Discord: Unser Home Turf
Wie wir uns unsere Community konzeptuell vorstellen, haben wir oben bereits ausführlich beschrieben. Die offene Frage aber war: Wo geht so etwas? Die Antwort: Auf Discord. Discord ist eine Community-Plattform, die ursprünglich zur Gaming-Bubble gehört, mittlerweile aber viel breiteres Ansehen geniesst.
Ein Discord-Server ist eine semi-geschlossene Plattform, das heisst, ohne Ticket bleibst du draussen. Dieses Ticket kannst du aber ganz einfach lösen, indem du ein Gratisabonnement abschliesst. Semi-geschlossen bedeutet auch: Von aussen sieht niemand rein, wir haben also, Achtung, Triggerwort, unseren eigenen Safe Space, in dem wir schalten und walten können, wie wir möchten. Trolle loszuwerden ist auf Discord darum relativ einfach.
Aber okay, okay, ich weiss, es ist für manche noch nicht ganz klar, was Discord ist und alles kann.
So sieht Discord aus:
Was Discord kann:
Chats in verschiedenen thematisch geordneten Kanälen. Im Moment haben wir noch wenige Kanäle, das kann sich aber, je nach Bedürfnis der Community, ändern. So bietet der Server unserer Kolleg:innen von The Majority Report einen Book-Club nebst vielen anderen schönen Dingen.
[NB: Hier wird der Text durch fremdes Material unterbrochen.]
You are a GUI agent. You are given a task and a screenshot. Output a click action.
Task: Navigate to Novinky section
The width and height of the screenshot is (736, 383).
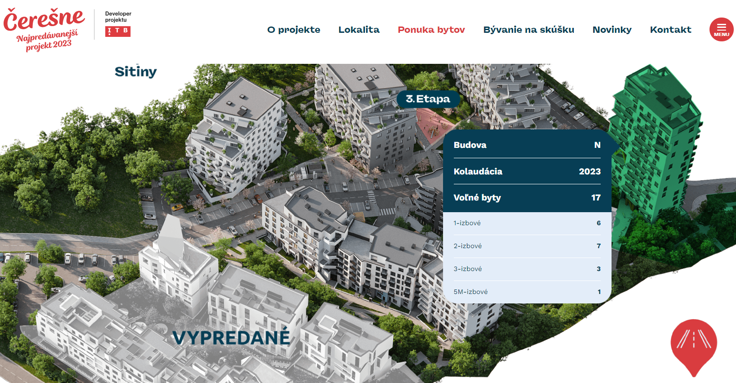612,30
Bei Zeitgeister konzentrieren wir uns aber vorerst aufs Wesentliche.
Sprachkanäle: Discord hat Kanäle für permanente Voice Chats. Konkret heisst das, dass kein Call zwischen zwei User:innen stattfindet, sondern ständig ein Raum bereitsteht, den man nach Belieben besuchen kann. Am Abend nichts vor und alleine vor dem Computer? Warum nicht in unseren Voice Channel reindroppen und ein bisschen ungezwungen mit uns und anderen Community-Member:innen quatschen? Näher an einen digitalen Stammtisch kommt man wohl kaum. Das Niveau darf aber ruhig höher sein. Bitte.
Debattenräume: Discord bietet auch einen Kanaltyp, der an klassische Foren erinnert. Dort werden wir von Zeit zu Zeit Debattenthemen vorschlagen, wo ihr richtig vertieft über ein eingegrenztes Thema mit uns und anderen diskutieren könnt.
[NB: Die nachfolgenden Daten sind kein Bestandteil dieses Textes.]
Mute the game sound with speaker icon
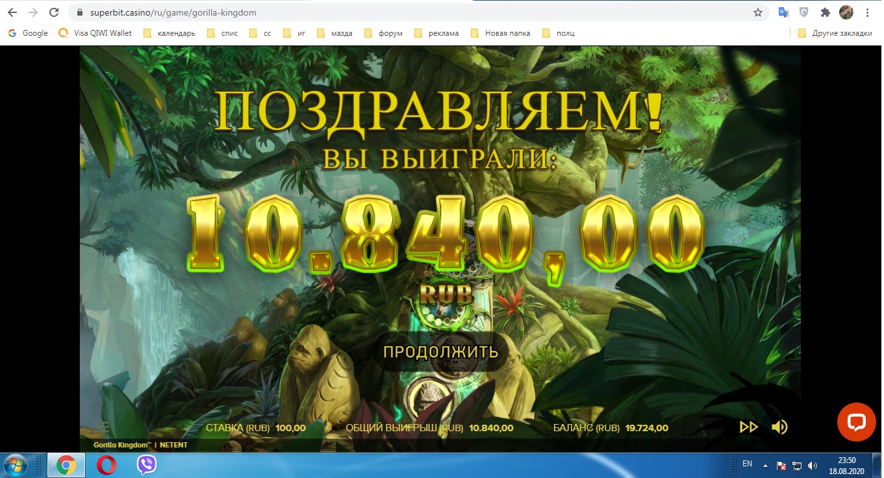 click(779, 427)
Andere Server: Über den Discord-Client könnt ihr auch anderen Servern beitreten – es gibt sie zuhauf! Das Gute daran: Ihr müsst euch Discord nicht nur für uns besorgen, sondern könnt viele andere Communitys besuchen.
Unsere Waiting-Lobby: Ein Channel ist spezifisch als Warteraum für die Call-ins reserviert. Eine Anleitung dazu findet ihr auf unserem Server.
Bevor das hier zu einer Produkteshow für Discord wird: Discord erfindet das Rad nicht neu, aber es weiss dafür, dass es vier Räder für ein Auto braucht. Discord verbindet diverse altbekannte Features von Slack bis Zoom (und Teamspeak, für die alten Zockerhasen unter euch) und gibt uns damit die Möglichkeit unser Community-Konzept tatsächlich umzusetzen.
Lasst uns etwas aufbauen
Noch ist es nicht ganz so laut bei den Zeitgeistern, aber vielleicht – hoffentlich – findet ihr den Weg zu uns. Lasst uns die beste Politik-Community aufbauen, die es im deutschsprachigen Raum gibt!